**YOUR OBJECTIVE:**
The lines below are to be quoted exactly, from the first through the one that contains "サイト (184, 1167)".

Collected data entries:
* * * *

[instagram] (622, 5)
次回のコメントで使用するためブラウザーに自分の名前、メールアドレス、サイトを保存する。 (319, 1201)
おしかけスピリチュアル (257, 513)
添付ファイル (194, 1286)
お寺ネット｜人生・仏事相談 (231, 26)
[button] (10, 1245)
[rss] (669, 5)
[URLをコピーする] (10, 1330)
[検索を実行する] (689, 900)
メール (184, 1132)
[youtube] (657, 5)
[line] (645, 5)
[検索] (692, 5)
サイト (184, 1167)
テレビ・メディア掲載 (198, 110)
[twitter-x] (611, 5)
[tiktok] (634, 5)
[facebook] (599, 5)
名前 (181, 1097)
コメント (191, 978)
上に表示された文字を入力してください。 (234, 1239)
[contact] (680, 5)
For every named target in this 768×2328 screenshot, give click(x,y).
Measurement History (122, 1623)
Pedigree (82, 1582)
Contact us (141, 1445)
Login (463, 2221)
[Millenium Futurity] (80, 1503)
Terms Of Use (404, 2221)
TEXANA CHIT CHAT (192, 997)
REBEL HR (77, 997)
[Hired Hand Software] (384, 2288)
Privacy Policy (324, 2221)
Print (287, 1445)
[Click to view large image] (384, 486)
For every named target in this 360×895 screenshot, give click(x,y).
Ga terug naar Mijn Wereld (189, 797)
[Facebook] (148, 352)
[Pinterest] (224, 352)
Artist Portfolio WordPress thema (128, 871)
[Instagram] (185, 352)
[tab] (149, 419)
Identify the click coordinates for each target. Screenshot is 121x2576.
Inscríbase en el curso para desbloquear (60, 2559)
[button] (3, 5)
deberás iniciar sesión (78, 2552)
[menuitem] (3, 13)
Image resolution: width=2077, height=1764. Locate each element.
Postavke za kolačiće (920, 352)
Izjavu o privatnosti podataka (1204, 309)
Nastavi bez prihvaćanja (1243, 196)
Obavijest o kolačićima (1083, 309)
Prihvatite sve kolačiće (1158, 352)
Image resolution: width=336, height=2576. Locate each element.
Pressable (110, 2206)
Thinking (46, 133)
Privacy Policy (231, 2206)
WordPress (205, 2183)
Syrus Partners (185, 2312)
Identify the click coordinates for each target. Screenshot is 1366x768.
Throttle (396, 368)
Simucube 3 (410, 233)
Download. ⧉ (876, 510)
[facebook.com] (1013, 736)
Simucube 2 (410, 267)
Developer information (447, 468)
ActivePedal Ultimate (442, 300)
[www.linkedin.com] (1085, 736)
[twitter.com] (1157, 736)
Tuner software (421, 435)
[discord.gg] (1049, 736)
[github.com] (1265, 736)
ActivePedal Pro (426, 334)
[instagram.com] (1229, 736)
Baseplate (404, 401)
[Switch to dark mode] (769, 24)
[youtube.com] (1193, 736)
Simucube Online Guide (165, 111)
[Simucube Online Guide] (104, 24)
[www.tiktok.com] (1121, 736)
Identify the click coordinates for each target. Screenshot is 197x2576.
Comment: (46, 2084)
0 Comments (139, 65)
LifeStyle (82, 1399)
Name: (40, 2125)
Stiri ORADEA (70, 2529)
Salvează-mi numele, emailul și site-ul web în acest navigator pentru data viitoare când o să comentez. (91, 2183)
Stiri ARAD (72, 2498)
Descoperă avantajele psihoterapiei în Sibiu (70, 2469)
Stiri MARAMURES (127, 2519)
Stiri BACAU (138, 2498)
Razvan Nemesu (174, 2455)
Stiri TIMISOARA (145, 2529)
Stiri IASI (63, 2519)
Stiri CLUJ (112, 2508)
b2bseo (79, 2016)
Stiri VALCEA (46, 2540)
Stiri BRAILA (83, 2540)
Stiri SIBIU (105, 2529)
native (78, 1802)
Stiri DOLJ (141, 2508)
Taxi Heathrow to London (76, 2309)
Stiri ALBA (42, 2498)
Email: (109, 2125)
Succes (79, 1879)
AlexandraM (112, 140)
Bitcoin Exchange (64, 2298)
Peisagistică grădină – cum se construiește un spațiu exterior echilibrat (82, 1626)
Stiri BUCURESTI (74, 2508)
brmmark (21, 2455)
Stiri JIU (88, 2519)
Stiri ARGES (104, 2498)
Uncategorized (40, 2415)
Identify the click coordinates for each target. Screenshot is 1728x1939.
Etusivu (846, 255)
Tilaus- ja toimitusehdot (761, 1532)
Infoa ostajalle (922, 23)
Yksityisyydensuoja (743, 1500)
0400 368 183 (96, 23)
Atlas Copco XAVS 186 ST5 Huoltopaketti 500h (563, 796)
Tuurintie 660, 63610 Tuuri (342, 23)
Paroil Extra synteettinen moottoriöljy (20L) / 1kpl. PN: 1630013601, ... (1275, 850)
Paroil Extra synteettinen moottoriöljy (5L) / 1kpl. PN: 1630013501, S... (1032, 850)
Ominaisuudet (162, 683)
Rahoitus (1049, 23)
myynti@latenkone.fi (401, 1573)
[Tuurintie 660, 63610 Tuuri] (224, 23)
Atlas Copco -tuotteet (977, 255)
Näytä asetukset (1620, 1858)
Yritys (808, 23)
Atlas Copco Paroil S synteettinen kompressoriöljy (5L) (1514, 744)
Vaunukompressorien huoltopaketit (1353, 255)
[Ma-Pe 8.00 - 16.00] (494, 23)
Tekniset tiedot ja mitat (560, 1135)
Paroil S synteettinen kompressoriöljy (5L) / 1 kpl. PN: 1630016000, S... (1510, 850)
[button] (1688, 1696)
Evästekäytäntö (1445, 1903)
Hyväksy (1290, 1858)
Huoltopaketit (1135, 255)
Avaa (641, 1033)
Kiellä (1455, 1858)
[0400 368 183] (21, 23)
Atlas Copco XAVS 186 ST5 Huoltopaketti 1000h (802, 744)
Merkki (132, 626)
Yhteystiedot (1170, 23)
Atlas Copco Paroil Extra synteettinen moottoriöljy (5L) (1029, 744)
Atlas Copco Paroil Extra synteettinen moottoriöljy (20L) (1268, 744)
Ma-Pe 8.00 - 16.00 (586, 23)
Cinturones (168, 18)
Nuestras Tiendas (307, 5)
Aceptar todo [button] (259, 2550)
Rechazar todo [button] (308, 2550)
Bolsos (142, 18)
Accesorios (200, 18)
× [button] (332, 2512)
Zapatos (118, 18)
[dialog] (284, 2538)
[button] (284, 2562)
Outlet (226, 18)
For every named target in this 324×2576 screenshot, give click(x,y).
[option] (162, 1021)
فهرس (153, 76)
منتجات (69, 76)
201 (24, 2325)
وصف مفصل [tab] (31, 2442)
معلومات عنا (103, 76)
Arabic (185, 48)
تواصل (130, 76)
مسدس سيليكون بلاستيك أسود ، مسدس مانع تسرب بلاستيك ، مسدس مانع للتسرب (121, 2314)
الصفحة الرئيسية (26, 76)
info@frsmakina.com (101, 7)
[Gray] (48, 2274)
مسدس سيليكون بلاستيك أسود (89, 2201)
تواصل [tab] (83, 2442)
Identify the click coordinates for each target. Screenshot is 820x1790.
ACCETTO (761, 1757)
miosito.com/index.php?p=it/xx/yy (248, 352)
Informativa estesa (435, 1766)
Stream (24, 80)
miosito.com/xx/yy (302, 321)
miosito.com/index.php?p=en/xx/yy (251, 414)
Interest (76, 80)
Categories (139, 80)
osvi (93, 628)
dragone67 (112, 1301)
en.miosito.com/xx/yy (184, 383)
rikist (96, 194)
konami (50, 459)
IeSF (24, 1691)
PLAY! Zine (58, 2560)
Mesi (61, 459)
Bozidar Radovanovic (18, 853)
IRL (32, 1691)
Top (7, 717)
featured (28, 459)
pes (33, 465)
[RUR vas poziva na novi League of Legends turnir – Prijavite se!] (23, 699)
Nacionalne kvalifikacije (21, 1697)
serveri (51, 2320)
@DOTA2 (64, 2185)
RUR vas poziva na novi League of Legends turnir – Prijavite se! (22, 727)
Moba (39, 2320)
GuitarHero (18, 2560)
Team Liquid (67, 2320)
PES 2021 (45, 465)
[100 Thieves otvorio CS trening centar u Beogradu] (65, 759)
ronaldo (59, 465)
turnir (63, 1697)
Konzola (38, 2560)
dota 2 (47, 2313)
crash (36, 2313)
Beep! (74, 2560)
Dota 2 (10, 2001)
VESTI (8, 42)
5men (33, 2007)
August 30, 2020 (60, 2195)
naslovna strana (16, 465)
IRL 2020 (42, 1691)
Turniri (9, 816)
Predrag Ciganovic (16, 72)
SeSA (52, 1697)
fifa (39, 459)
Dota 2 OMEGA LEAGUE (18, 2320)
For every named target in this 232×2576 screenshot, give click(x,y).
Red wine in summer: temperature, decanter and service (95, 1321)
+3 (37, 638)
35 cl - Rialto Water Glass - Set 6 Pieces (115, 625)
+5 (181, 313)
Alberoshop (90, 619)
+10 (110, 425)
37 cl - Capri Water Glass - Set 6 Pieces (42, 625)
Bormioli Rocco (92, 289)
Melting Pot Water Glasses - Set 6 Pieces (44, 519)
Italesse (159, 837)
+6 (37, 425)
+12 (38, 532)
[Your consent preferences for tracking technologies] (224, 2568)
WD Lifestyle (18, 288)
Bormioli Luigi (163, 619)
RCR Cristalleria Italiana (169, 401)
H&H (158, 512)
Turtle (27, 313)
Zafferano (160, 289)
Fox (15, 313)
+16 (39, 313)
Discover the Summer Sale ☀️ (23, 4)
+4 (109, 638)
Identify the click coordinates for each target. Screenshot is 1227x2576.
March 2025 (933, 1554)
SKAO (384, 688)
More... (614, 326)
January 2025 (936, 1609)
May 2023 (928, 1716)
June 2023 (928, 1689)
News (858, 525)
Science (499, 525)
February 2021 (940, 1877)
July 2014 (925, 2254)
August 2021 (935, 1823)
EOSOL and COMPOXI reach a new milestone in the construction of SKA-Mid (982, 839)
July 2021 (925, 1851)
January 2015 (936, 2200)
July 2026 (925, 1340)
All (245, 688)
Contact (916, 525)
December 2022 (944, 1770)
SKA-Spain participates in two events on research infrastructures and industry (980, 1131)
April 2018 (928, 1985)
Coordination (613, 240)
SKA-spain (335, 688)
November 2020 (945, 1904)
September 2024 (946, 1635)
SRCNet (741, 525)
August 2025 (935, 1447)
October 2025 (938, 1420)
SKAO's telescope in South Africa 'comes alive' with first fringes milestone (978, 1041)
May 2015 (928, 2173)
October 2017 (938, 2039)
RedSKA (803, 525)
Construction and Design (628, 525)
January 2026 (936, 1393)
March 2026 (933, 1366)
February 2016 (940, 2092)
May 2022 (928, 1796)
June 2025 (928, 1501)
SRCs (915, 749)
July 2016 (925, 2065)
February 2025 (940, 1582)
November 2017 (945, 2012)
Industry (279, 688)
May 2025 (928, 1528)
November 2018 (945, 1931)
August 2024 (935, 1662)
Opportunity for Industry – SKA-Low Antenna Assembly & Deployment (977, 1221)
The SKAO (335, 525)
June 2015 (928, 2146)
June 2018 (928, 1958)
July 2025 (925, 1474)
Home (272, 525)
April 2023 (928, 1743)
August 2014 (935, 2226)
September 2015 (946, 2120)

* * * *

**EXERCISE ANSWER:**
[instagram] (622, 5)
次回のコメントで使用するためブラウザーに自分の名前、メールアドレス、サイトを保存する。 (319, 1201)
おしかけスピリチュアル (257, 513)
添付ファイル (194, 1286)
お寺ネット｜人生・仏事相談 (231, 26)
[button] (10, 1245)
[rss] (669, 5)
[URLをコピーする] (10, 1330)
[検索を実行する] (689, 900)
メール (184, 1132)
[youtube] (657, 5)
[line] (645, 5)
[検索] (692, 5)
サイト (184, 1167)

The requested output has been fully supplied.